So it was done this way, and while the vodka did not go down smoothly at first, the gentle American palate soon adapted, or rather, was bypassed, as inebriation set in. Meanwhile, the Stolovan gentleman related his story with great cheer—it was obvious he relished the opportunity to tell it to young, devil-may-care Americans; older Americans, particularly those not schooled in modern irony, might have been less amused.
As a youth, the handsome František studied at the faculty of linguistics and was a star pupil, as could be expected. This was almost half a decade after the Soviet invasion of 1969, when so-called normalization had set in nicely and Brezhnev was still waving at tractors from atop the mausoleum.

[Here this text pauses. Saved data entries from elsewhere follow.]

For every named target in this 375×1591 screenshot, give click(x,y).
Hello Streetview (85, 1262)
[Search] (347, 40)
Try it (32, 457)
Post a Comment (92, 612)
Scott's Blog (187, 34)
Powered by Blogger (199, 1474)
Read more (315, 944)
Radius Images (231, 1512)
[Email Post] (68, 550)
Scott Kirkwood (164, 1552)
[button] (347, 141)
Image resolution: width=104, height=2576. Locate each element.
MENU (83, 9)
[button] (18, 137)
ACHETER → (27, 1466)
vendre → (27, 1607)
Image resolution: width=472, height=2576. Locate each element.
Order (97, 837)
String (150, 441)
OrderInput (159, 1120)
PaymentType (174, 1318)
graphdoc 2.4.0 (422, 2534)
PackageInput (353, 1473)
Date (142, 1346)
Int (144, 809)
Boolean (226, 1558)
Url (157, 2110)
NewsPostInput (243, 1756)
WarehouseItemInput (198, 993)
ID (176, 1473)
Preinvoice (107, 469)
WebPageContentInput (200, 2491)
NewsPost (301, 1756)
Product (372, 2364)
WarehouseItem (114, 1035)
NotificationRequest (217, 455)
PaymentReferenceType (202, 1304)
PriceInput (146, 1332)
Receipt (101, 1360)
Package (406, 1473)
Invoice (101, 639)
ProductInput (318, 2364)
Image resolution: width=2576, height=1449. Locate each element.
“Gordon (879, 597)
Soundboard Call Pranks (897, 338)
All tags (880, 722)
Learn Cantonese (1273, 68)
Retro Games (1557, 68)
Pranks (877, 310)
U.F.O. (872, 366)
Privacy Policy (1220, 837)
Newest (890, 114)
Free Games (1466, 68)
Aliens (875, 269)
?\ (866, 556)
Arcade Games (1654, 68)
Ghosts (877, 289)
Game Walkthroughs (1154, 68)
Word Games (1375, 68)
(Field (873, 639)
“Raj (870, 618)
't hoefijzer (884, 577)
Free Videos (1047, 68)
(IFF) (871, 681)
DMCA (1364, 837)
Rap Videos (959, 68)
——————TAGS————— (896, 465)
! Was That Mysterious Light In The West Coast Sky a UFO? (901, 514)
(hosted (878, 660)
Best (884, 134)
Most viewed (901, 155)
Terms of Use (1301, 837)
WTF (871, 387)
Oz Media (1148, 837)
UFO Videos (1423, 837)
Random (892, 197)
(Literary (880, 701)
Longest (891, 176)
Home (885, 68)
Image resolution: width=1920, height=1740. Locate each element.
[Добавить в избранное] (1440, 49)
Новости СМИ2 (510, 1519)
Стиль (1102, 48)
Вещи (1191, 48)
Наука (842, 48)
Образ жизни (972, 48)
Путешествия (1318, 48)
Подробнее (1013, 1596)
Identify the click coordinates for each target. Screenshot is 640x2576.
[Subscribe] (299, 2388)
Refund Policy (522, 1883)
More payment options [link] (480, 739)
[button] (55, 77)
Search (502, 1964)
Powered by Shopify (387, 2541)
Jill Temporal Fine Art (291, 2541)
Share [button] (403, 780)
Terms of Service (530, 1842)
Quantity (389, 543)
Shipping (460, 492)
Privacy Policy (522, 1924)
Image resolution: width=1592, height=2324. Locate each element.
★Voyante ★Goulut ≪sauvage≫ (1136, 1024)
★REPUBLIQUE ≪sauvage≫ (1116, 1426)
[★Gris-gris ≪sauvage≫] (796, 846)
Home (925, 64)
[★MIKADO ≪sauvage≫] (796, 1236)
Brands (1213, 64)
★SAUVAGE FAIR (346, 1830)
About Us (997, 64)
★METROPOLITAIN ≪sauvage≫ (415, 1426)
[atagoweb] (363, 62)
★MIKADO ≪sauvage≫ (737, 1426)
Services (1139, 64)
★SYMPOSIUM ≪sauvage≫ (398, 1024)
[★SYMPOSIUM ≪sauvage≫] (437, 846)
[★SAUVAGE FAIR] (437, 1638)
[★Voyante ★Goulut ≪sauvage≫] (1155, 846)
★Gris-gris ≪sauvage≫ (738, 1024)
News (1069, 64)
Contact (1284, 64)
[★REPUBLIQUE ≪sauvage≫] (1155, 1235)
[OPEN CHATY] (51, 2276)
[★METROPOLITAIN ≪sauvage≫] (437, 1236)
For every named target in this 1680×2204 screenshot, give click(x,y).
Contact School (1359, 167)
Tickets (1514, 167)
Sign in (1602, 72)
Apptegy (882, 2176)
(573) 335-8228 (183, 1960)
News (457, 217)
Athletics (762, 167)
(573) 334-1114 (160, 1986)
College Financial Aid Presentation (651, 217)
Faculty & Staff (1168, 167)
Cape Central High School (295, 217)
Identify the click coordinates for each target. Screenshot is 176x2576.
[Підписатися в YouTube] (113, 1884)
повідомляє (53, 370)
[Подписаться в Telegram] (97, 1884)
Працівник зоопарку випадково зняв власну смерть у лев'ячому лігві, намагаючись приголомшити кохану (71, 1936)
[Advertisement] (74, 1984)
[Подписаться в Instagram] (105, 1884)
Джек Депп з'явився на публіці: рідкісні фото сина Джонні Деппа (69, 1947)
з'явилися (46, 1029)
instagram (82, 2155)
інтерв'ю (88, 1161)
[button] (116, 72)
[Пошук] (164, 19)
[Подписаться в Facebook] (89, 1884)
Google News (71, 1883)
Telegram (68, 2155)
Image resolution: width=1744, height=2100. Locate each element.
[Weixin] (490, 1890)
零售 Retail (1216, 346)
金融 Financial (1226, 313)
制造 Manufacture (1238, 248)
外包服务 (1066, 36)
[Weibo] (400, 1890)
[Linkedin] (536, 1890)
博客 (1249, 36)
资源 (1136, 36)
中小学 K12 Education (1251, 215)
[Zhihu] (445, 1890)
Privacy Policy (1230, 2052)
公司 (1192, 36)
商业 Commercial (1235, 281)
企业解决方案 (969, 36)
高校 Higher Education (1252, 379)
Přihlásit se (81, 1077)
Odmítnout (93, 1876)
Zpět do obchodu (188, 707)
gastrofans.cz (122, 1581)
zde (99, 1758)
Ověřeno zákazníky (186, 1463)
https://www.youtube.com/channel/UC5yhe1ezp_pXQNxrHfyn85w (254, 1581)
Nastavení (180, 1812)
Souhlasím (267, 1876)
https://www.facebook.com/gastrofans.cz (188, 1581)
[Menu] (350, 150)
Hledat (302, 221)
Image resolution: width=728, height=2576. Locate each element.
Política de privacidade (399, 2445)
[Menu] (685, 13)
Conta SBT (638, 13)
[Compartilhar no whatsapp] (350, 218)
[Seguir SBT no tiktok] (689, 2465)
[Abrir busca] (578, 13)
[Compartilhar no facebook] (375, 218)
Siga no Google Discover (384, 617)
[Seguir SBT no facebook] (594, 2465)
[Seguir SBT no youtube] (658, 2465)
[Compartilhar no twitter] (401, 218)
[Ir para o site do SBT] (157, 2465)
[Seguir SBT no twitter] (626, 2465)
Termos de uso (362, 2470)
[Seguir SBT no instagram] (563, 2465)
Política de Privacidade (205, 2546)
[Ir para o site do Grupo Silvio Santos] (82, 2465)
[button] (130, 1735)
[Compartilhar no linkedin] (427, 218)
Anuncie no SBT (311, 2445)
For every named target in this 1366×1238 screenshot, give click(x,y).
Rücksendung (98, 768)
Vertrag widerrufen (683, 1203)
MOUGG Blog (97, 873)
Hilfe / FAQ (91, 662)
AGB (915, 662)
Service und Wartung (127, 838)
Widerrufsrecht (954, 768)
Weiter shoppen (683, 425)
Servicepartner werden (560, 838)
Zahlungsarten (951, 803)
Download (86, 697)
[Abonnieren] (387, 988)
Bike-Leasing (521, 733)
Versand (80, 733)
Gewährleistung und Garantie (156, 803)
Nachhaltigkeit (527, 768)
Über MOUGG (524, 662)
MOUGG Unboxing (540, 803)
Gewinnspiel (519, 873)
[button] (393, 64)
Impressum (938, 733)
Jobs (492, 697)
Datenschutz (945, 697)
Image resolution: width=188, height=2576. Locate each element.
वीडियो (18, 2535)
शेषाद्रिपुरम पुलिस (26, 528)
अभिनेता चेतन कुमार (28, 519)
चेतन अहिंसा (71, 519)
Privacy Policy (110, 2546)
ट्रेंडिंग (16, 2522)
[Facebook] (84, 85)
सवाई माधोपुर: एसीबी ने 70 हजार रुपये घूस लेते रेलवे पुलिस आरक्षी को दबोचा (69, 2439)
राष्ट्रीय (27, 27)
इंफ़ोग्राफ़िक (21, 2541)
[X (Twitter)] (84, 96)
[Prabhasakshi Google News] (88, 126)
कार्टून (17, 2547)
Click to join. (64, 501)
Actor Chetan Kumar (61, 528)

František’s father was big at the Interior Ministry, the kind of chipper place where faceless and hairless bureaucrats sent helicopters to hover meters over the open graves of dissidents during their funerals. František’s father was particularly fond of that maneuver. His son, however, had picked up some sense of moral disquietude here or there, most likely at the university, where such things generally lurk. But it was a quiet sense of disquietude, in that while František refused a fast-track career at the Interior Ministry, he nonetheless could not bring himself to sneak around with samizdat pamphlets, attend clandestine meetings in sulfur-smelling basements, or to be reduced to a job as, say, an attendant at a municipal water-closet—the basics of dissident activity.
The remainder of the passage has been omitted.